Last night, President Obama gave a press conference aimed at helping to sell his health-care overhaul plan. This morning, TV news was all over it—though not necessarily over health care. The last question was about the arrest of Harvard professor Henry Louis Gates in his Cambridge home, raising the question of whether the African American scholar was being racially profiled. Obama gave a direct, sometimes wisecracking answer, saying that he wasn’t there and didn’t know if race was a factor, but that the police were “acting stupidly” to cuff the prof after he’d identified himself.
And we were off! This morning, the Today show, Good Morning America and cable news led with the Gates remarks. Health care? Eh—we’ll get to it.
The argument for leading with the story, as with all hot-button news stories, is that it was about Important Larger Issues That People Care About: in this case, race, justice, the law, &c. And as ABC White House Correspondent Jake Tapper replied to me on Twitter this morning—the man is the hardest-tweeting correspondent in the TV biz—”It’s called the NEWs not the OLDs.”
All true. The Gates arrest and its aftermath—and Obama’s comments—are absolutely news. (It’s about race, politics and justice. But then health care is about life, money and class. It’s all about “bigger issues” in the end.) But the story, and the complicated issues it raises, was not the news before the President spoke a few words that were guaranteed talking-head red meat. Suddenly it is.
Now, we could argue about the rightness or wrongness of the President’s comment. Hell, let’s do it right now and get it out of the way. None of us, like Obama admitted of himself, were in the house. But was it “stupid” for police to handcuff and book perhaps the most famous academic in America, almost certainly the most famous African American academic, well-known from successful PBS specials and Oprah—after he had established that he was in his own home and not a burglar?
Put it this way: I would doubt the officers’ superiors later described the move as “genius.”
That said: the long-standing safe route for Presidents asked to weigh in on open legal cases (or potential ones) is to say that they don’t know all the facts, they want to let the justice system work, that respect and fair treatment are the rights of all Americans, etc.

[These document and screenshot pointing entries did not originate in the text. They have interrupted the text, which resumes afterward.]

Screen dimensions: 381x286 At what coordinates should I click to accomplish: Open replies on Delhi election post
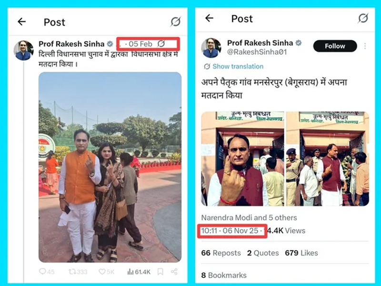[47, 272]
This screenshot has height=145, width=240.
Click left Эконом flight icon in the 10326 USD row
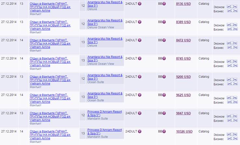coord(229,135)
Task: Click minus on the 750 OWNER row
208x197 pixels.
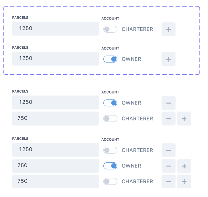Action: coord(169,166)
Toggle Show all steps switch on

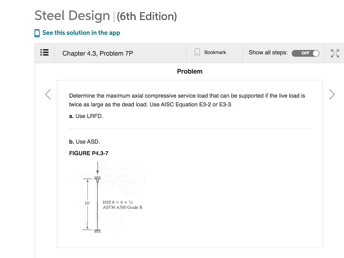pos(305,53)
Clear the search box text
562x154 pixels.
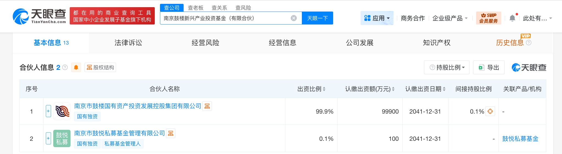click(x=294, y=18)
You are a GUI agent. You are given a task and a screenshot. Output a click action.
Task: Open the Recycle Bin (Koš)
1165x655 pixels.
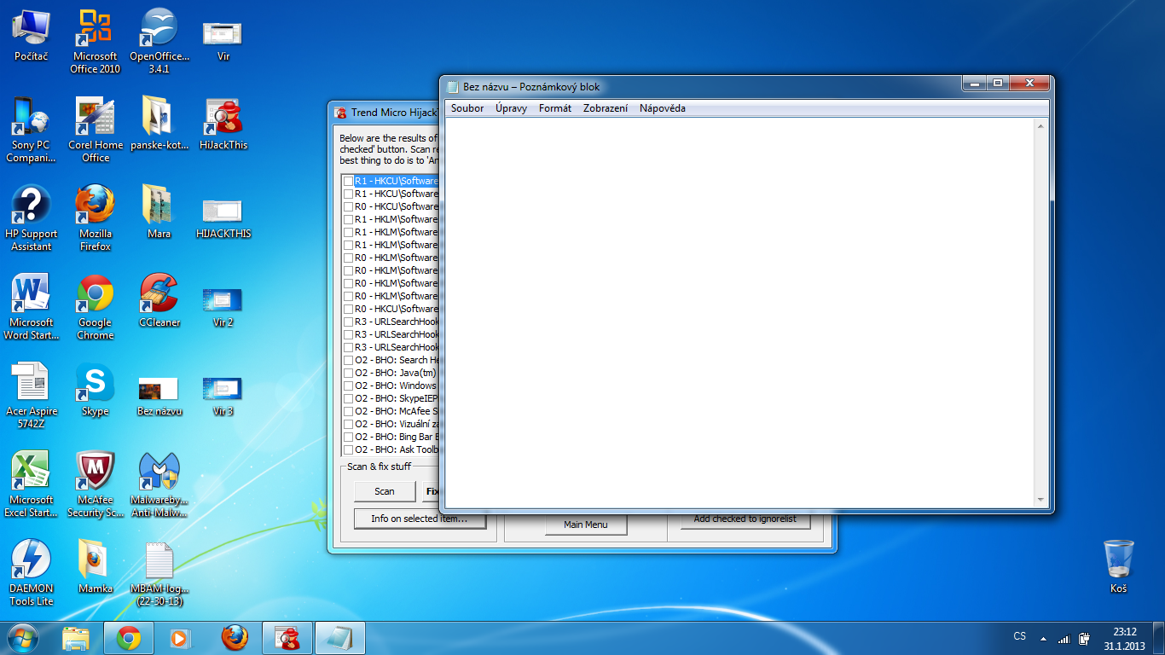tap(1118, 560)
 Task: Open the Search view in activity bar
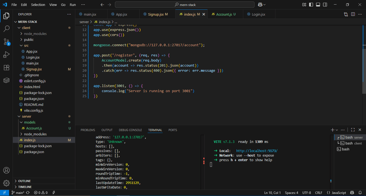point(6,29)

Obama was bound to stir up reaction by going there regarding the actions of police. Whether he stepped on and botched his health-care pitch by talking off the cuff—i.e., acted stupidly—or intentionally put the focus on an issue that mattered to him, we can’t know.
Either way, Obama helped guarantee news focus on Gates partly because his comments were so much better—direct, animated, witty and to the point—than what he said on health care. This is not a judgment on the substance of his argument, but Obama focused on longtime arguments about why the status quo is broken rather than offering much new detail about his specific plans.
Nonetheless, health care was evidently a big enough deal that the networks (except Fox) gave an hour of primetime to it. That’s because health care is a massive part of personal budgets and the national one, because any government action has potential for far-reaching social and economic changes, and because the presser came at a crucial juncture in deciding whether a bill can pass Congress. Whether his effort was effective or ineffective, its effect, or lack thereof, on this potential sea change is big news the next morning.
Is it now less important than a police case—however newsy and however linked to big social issues—in Massachusetts? No; but the decision of most of the newscasts today showed that exciting beats important.
In any case, there was one winner* in all this: CNN, which debuted its special Black in America 2 right after the news conference. As Soledad O’Brien said on CNN this morning, “It was good timing for us.”
For Americans concerned about their health-care future—not so much.
[Update: The Fox News PR department, by the way, writes to dispute this characterization, noting that CNN's 9 p.m. hour got smashed by Bill O'Reilly, as it usually does, by about 3.5 million to 2 million viewers. Noted, though it's hard to say whether the special, with its fortuituous lead-in, did better or worse than CNN's regular 9 p.m. programming would have.]